If you’ve read George Orwell’s 1984,you’ll quickly recognize its origin in Yevgeny Zamyatin’s We. Both books depict totalitarian societies in which individual liberty takes a backseat to the welfare of the state – obvious references to Stalinist Russia.
Zamyatin’s narrator, D-503, is chief engineer for the Integrator, a spaceship built to carry seeds of their “perfect” society to other worlds. Like his fellow citizens, D-503 is blindly loyal to the state, as we see in the early pages of his diary. To him, humanity has achieved perfection by sacrificing personal wants for the betterment of the whole. “The way to rid man of criminality,” he writes, “is to rid him of freedom.” But doubts creep into his diary when he falls under the spell of I-330, a mysterious woman who lures him to the Ancient House, a kind of museum of the old “primitive” society.

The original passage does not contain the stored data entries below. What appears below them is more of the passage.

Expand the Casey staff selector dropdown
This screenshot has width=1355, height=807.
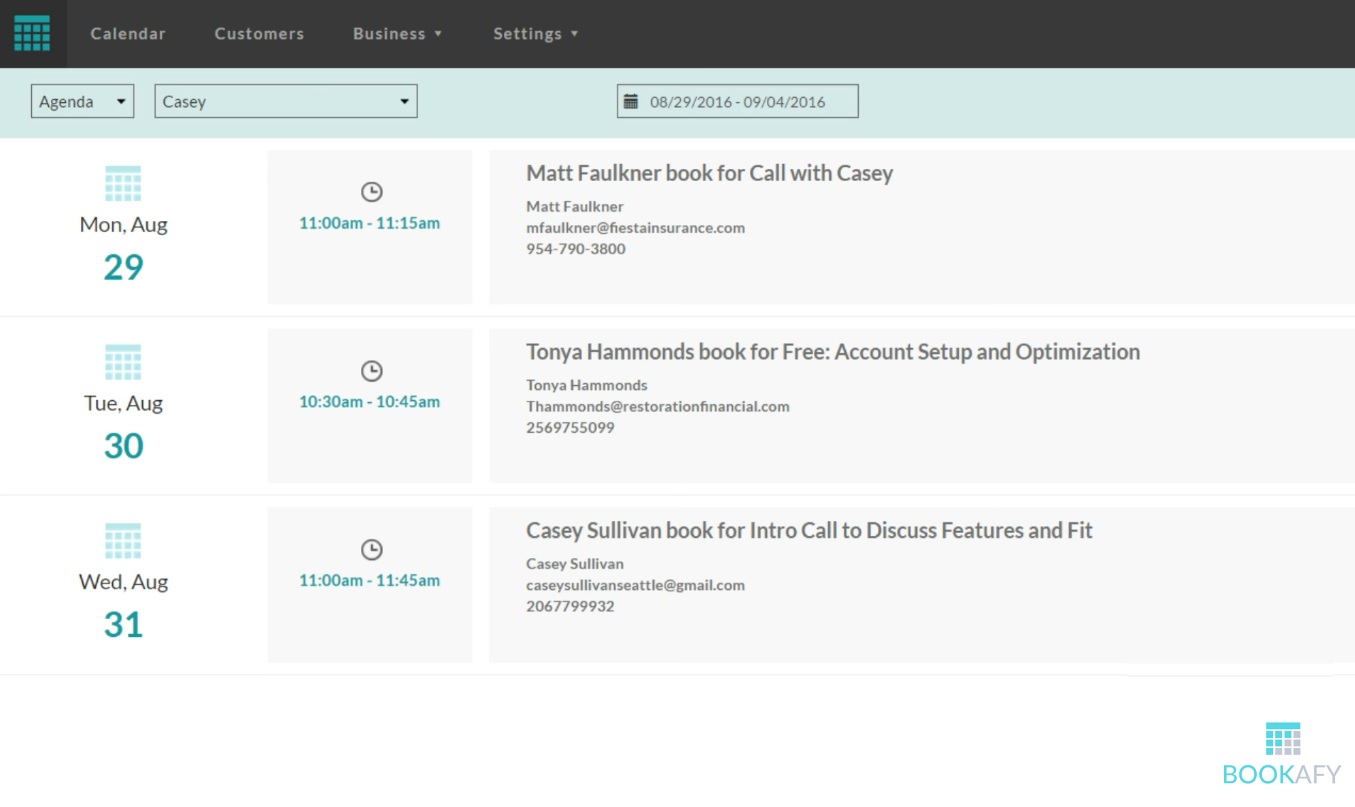285,101
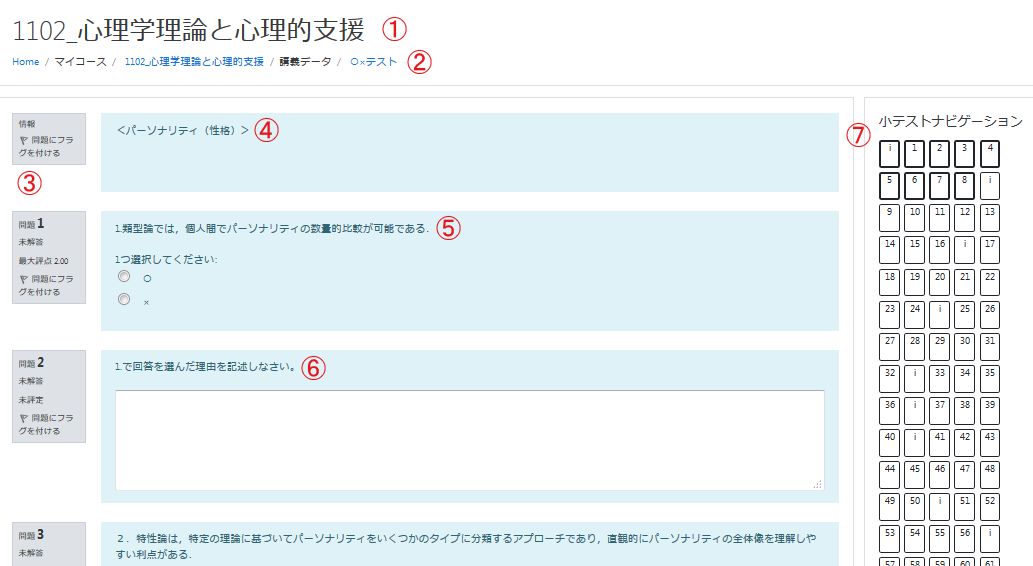Open the info button between questions 24 and 25
This screenshot has height=566, width=1033.
point(940,314)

Published in 1924, We is significant as the first dystopian novel. Orwell’s work, great as it is, appeared twenty-five years later and follows Zamyatin’s storyline closely. The survivors of a two-hundred-year war endure a regimented existence behind glass walls. Clocks determine their hours of working, eating, and sleeping. Each person has a number rather than a name, and each lives in a room of transparent walls, curtained only during sexual liaisons. Readers of Orwell’s classic will quickly recognize D-503 and I-330 as almost mirror images of Winston Smith and Julia. Zamyatin’s Guardians preceded Orwell’s Thought Police, and his Well-Doer is an ancestor to Orwell’s Big Brother.

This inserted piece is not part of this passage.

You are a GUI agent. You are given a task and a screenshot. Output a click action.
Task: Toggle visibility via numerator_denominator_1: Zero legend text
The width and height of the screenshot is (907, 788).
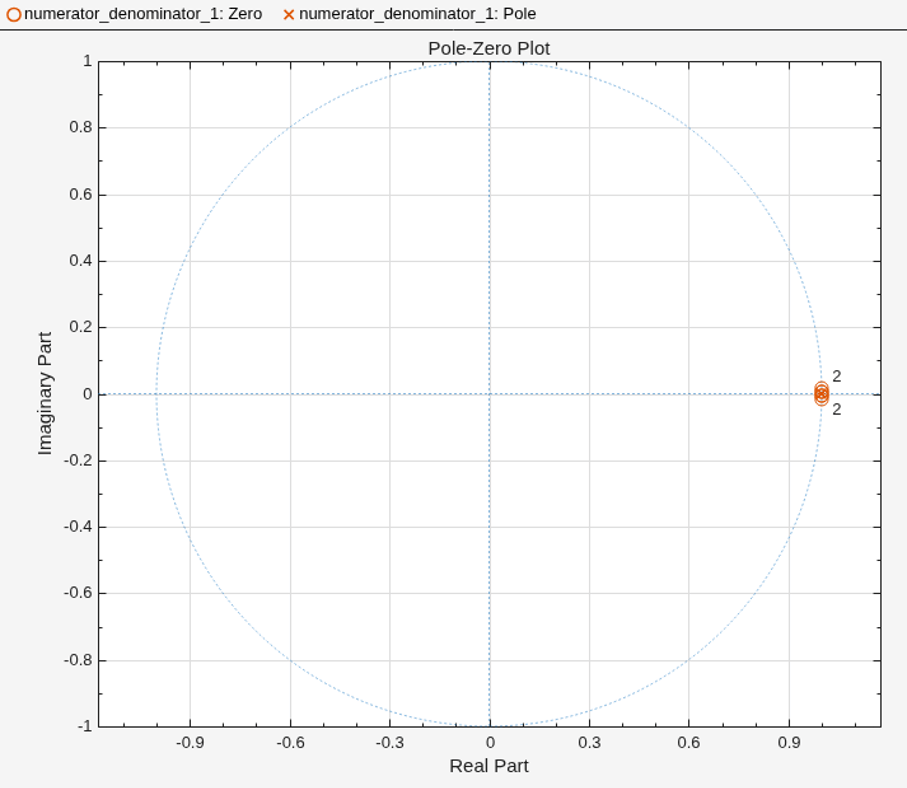[143, 14]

In both novels, human impulses pose challenges to state authority, leading to a crisis. The ultimate question is which will prevail.
At times it is difficult to follow D-503’s descriptions of his life-shattering experiences, perhaps because they clash so violently with his innate beliefs. Nevertheless, We remains a sobering reminder of the horrors that result when mankind puts its faith in human constructs, rather than in God.